2026-01-28 02:08 Last Updated At:02:11

PARIS (AP) — Ralph Fiennes ' vision of “Eugene Onegin” was cinematic.

A three-time Academy Award nominee and a Tony Award winner, Fiennes made his opera directing debut Monday at the Paris Opera's ornate Palais Garnier. Using bright lighting near the proscenium as other characters receded to the rear in faded illumination, he controlled focus as a movie director determining the audience's view.

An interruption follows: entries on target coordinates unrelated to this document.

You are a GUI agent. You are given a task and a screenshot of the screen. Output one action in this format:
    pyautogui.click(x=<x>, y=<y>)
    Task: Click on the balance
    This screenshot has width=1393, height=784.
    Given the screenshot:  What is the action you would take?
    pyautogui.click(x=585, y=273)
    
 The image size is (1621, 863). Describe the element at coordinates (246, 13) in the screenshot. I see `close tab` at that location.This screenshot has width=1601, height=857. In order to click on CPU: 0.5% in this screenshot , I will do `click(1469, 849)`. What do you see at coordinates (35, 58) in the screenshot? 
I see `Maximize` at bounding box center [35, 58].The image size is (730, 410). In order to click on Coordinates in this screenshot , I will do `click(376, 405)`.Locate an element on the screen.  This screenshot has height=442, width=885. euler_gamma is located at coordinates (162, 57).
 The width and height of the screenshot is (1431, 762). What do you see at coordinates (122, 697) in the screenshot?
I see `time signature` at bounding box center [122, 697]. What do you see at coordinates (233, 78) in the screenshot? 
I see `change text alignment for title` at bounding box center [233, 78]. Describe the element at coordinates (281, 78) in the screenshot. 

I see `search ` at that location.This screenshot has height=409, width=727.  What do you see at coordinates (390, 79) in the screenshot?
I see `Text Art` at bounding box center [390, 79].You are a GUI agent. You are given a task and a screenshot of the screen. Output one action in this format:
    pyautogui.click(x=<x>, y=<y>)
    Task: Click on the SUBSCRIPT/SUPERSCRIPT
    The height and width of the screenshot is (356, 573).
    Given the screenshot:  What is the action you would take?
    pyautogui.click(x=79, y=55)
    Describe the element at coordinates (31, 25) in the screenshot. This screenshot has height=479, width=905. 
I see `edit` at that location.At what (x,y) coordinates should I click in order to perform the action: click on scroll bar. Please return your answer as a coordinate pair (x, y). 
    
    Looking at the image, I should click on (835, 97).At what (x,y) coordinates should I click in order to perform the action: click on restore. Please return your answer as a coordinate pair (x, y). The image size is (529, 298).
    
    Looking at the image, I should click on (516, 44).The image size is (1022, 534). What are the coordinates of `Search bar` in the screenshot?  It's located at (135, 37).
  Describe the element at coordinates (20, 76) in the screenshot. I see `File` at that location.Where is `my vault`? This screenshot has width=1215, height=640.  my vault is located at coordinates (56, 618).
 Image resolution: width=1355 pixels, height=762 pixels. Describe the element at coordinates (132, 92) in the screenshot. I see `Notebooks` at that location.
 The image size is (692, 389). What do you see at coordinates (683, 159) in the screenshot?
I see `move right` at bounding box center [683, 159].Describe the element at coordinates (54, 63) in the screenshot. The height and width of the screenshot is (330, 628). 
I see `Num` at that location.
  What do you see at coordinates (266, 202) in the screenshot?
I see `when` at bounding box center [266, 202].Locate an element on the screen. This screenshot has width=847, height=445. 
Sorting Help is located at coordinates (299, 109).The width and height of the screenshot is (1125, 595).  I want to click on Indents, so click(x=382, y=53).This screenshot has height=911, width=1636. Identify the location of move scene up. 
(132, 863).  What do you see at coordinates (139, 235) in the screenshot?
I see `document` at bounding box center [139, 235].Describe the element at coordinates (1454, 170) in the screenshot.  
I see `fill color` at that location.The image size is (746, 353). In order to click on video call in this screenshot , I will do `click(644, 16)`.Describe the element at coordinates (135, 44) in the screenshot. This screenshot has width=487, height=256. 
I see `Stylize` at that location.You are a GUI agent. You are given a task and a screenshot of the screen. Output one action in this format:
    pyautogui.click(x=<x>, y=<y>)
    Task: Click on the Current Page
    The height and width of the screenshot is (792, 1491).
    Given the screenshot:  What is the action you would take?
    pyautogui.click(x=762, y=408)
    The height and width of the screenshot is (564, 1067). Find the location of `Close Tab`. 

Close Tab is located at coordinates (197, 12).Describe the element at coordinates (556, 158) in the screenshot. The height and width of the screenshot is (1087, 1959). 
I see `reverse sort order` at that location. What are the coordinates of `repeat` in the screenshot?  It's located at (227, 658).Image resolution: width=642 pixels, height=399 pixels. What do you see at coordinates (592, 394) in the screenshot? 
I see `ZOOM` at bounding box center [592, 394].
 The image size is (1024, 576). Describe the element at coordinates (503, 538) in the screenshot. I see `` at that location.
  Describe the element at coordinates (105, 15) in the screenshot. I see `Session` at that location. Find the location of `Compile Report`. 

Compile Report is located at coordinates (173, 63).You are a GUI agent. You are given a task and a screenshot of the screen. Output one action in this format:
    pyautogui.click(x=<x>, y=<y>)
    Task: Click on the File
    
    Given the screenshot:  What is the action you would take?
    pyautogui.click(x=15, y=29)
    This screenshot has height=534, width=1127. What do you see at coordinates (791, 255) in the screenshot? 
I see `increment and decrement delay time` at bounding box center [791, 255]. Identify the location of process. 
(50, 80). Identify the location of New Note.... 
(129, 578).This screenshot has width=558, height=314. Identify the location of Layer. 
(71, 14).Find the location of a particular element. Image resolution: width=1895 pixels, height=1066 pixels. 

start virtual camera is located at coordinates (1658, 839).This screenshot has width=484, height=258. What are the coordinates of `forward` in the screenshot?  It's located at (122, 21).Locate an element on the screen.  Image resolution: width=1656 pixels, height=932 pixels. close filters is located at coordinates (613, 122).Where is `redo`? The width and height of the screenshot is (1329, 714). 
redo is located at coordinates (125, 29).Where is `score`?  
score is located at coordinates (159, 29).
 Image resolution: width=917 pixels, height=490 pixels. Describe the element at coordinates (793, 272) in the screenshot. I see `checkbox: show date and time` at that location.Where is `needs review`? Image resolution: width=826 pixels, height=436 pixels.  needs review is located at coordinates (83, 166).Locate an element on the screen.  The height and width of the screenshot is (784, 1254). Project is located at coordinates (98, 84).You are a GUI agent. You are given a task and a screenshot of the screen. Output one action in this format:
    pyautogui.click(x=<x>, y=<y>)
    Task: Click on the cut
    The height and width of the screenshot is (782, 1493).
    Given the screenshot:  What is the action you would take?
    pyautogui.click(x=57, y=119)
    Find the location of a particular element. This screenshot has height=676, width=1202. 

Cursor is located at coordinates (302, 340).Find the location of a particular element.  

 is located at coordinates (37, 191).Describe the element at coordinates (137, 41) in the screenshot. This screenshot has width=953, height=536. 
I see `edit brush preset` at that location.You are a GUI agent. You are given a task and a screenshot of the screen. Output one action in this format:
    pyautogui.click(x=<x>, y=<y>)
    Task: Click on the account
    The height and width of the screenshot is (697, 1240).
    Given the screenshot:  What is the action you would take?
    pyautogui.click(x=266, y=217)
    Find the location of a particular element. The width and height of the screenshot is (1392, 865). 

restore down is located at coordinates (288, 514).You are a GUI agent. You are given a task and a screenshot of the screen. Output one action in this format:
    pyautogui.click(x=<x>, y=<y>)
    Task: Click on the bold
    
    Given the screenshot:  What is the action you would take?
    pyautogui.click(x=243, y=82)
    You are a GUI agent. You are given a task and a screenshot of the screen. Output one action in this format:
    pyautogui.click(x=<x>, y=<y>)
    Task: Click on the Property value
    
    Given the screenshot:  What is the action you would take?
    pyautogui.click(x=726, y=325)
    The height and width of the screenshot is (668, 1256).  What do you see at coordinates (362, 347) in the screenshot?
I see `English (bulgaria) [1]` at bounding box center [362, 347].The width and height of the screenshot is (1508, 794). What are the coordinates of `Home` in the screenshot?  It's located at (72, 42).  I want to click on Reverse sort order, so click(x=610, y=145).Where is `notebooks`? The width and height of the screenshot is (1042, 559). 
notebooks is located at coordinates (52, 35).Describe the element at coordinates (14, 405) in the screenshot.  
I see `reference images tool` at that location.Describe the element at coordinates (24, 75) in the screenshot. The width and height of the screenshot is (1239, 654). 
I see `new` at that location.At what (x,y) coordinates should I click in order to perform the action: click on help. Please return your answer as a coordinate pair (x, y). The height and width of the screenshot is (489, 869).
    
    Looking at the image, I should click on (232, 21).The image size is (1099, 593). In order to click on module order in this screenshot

“It became clear that his priorities are quite cinematic as if everything is kind of in close up,” mezzo-soprano Susan Graham said.

Based on Alexander Pushkin's 1833 novel, “Onegin” was composed by Pyotr Ilyich Tchaikovsky to a libretto the composer co-wrote with Konstantin Shilovsky. Baritone Boris Pinkhasovich stars as Onegin, soprano Ruzan Mantashyan as Tatyana and tenor Bogdan Volkov as Lensky. The entire 11-performance run through Feb. 27 is sold out. France TV will broadcast the opera on Feb. 9.

Conductor Semyon Byckov, announced three weeks ago as Paris Opera's music director starting in August 2028, picked Fiennes to direct, writing in a text message: “Ralph is an immense actor and director, with a profound connection to Russian culture.”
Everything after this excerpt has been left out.